Discussion in 'Technical Discussion' started by saxman, May 11, 2012.

  1. saxman

    saxman

    Oldbie Tech Member
    I'm doing a training program with a company, and one of the projects involves creating a Hashtable with numbers from 1-10 in it. I have to transfer those numbers into another Hashtable. I've been working with it for the last hour and can't figure it out. Here's what I have so far...

    Code (Text):
    1.  
    2. import java.util.Hashtable;
    3.  
    4. public class Q3 {
    5.    
    6.     public static void main(String[] args)
    7.     {
    8.         Hashtable<String, Integer> tableSrc = new Hashtable<String, Integer>();
    9.         Hashtable<String, Integer> tableDest = new Hashtable<String, Integer>();
    10.        
    11.         tableSrc.put("One", 1);
    12.         tableSrc.put("Two", 2);
    13.         tableSrc.put("Three", 3);
    14.         tableSrc.put("Four", 4);
    15.         tableSrc.put("Five", 5);
    16.         tableSrc.put("Six", 6);
    17.         tableSrc.put("Seven", 7);
    18.         tableSrc.put("Eight", 8);
    19.         tableSrc.put("Nine", 9);
    20.         tableSrc.put("Ten", 10);
    21.     }
    22.  
    23. }
    24.  
    Can anybody show me a way I can transfer the contents from tableSrc to tableDest?
     
  2. Conan Kudo

    Conan Kudo

    「真実はいつも一つ!」工藤新一 Member
    478
    1
    18
    According to the Java spec, you can do shallow copies with clone(), but that means that the destination hash table really only has pointers/references to the source hash table. The only way to duplicate a hash table in Java is to iterate through the source hash table and copy them one by one into the destination hash table.

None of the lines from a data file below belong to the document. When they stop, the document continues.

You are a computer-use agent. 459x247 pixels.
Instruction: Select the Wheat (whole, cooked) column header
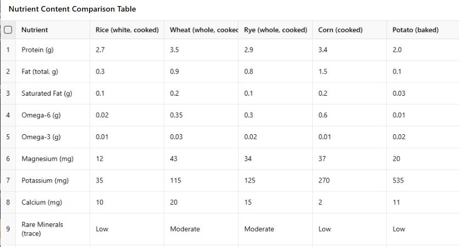(x=201, y=30)
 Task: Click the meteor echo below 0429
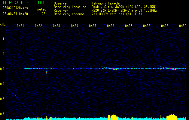pos(170,69)
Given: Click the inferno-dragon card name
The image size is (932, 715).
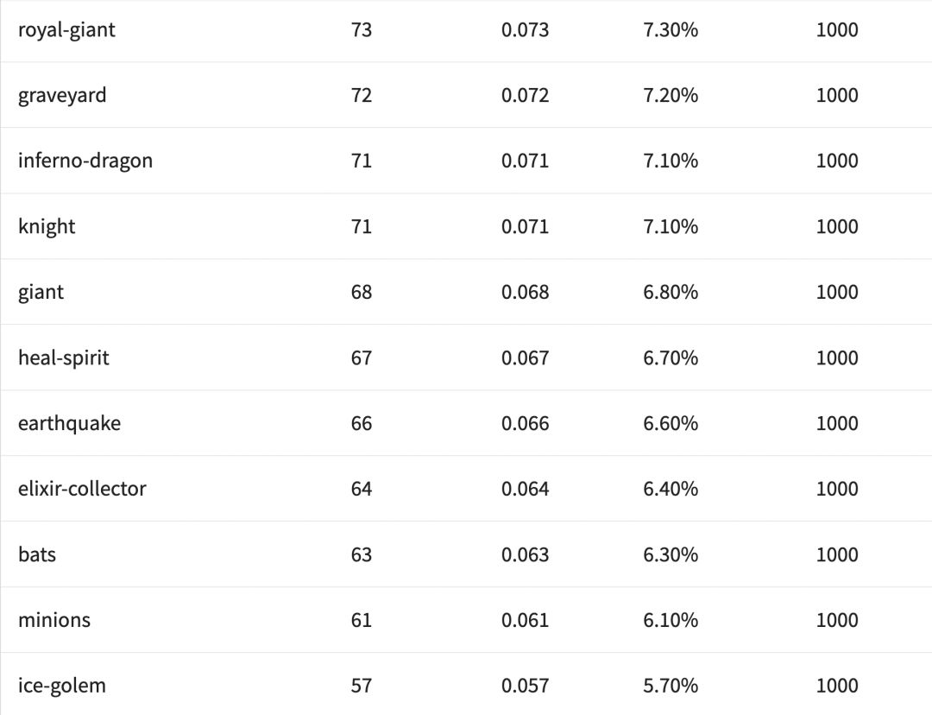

    Most hash table implementations are like this. Even C++11 hash tables are like this.
     
  3. Glitch

    Glitch

    Tech Member
    175
    12
    18
    Hashtable also has a copy ctor that's subtly different from clone(): clone performs a copy of the backing entry table, thus does not need to recompute the hash, whereas the copy ctor essentially does what Conan Kudo suggests and iterates the Hashtable calling put(key,value) for each entry. Either way is acceptable since both String and Integer are immutable.

    Something worth noting: Hashtable is internally synchronized so if you're only accessing it from one thread you'll get better performance out of a HashMap. Even if you are dealing with a multithreaded application you might want to consider ConcurrentHashMap (Hashtable is legacy code).